Task goal: Pull out every line from the line containing "This screenshot has width=962, height=675." through the end of the material, both ends included, and reproduce it exactly. Keep pictures out.

"""

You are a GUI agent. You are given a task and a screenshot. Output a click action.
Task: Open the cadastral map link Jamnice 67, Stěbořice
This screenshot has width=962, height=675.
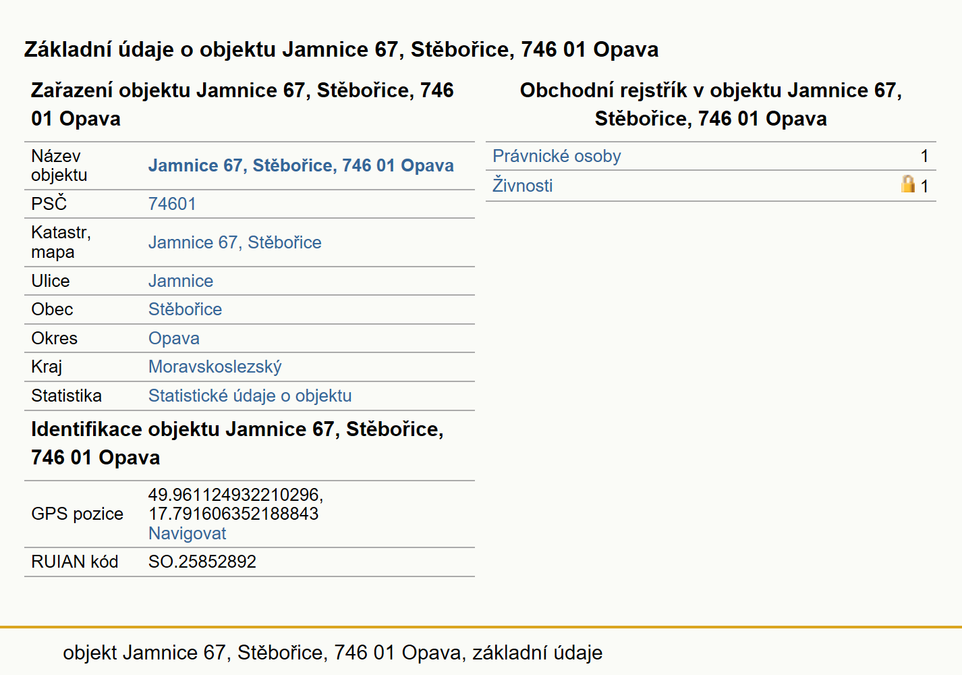tap(235, 242)
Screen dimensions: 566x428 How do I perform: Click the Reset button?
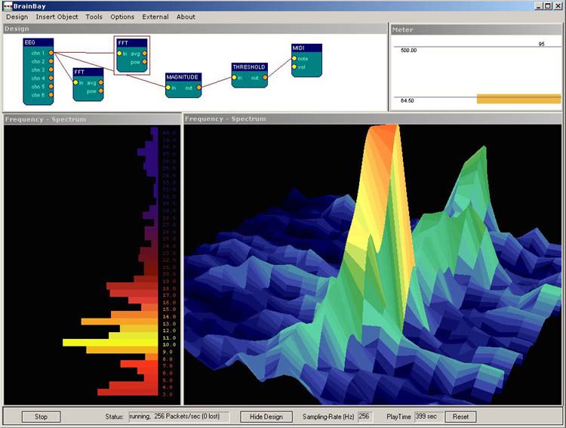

"""

Reply:
This screenshot has width=962, height=675.
tap(235, 242)
Screen dimensions: 566x428 How do I perform: Click the Reset button?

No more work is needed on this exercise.